Brent jumped to 4 month closing highs as Russian refinery attacks, a larger than expected crude drawdown reported by the EIA and rising tension in the Middle East all added to the strong bid tone. The April WTI contract is up 2.67% at $79.63 while the May Brent contract is up 2.5% at $83.97. Ukraine struck Russian oil refineries in a second day of drone attacks causing a fire at Rosneft’s largest refinery. Reuters reported that Rosneft had been forced to shut down two primary refining units. The FT reported that the two days of attacks had damaged 10% of Russia’s total oil processing capacity. Meanwhile Israeli jets were reported as having struck targets in Lebanon’s Bekaa Valley for a second day, striking Hezbollah targets. The EIA reported that crude inventory fell for the first time in almost 2 months, down 1.5mb, while gasoline fell yet again by 5.66mb.
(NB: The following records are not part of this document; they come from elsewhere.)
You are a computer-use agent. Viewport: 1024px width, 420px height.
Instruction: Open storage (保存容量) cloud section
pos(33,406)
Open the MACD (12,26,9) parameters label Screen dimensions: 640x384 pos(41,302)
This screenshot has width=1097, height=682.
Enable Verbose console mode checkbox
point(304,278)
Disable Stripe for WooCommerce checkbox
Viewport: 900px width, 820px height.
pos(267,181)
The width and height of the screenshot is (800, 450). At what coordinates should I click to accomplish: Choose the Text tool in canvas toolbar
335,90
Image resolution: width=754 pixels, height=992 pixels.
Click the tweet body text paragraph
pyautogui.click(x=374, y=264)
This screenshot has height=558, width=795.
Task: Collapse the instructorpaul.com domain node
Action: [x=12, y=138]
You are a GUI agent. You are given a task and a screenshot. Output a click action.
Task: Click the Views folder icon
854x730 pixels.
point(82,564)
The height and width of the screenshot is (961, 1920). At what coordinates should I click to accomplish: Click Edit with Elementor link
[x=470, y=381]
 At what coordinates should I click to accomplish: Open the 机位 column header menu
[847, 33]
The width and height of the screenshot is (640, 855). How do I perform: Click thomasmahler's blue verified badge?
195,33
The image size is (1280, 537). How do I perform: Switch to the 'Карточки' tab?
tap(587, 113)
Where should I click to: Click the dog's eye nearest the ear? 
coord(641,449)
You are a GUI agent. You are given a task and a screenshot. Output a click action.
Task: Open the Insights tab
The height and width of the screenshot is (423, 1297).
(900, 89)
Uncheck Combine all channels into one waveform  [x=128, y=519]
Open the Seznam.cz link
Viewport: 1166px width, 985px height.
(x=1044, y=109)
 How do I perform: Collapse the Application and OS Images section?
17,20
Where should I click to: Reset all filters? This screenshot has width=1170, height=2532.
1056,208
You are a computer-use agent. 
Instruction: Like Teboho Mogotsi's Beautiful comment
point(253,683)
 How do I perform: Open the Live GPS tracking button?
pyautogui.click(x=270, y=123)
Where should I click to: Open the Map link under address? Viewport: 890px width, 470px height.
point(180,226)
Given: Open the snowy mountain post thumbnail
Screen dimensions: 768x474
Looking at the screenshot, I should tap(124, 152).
US crude production fell 100k to 13.1mb. Gasoline prices surged with the April NY contract up 4% in the last week. The US DOE bought another 3.25mb of domestic sour crude to refill the SPR at an average price of $77.43. To date the SPR has bought 29.6mb.

 

Metals exploded higher with copper hitting 11-month highs as press reported that Chinese smelters planned to cut output. Copper is up by a hefty 3% to $8,920, a high back to April last year. Wires reported that a meeting of 15 smelters called by the China Nonferrous Metals Industry Association had discussed possible steps including production cuts by lossmaking smelters and more reliance on copper scrap though no formal decisions were made. Officials from government agencies attending the meeting were said to have told smelters that they were considering capacity limits for the copper smelting industry along the lines of those placed on the aluminium and steel sectors.

 

Finally note that iron ore fell again with the news of Country Garden missing a domestic coupon payment Tuesday weighing on sentiment. The April SGX contract is down $1.40 from the same time yesterday at 105.95 while the 62% Mysteel index is down $4.30 at $106.45. The 62% Mysteel index has now corrected 25% from the 18-month highs seen above $140 in January. Citi noted last month that the “first line of cost defence” for iron ore lies at about $90 to $95 a ton at which some non-mainstream producers would be loss making. The majors might pursue curtailment below $75 to $80. Rising inventory and weak demand post the LNY holiday period plus signs of ongoing stress in residential construction companies continues weighing on sentiment.

 

Day ahead

New Zealand January net migration data is anticipated to reflect distortions from the Christmas travel period.

 

US February retail sales are forecast to rebound from January’s decline but overall growth is still expected to decelerate as consumers remain cautious of their spending and borrowing habits. Consensus is 0.8%mth total, 0.3%mth ex-autos and gasoline and 0.4%mth for the core ‘control group.’

 

The US February producer price index will likely remain subdued as upstream price pressures are contained (market f/c: 0.3%m/m, 1.2%y/y, prior 0.9%y/y). January’s business inventories are expected to decline as firms continue to reduce stockpiles in the cooling economy (market f/c: 0.2%m/m). Weekly initial jobless claims should reflect low layoff rates (market f/c: 218k).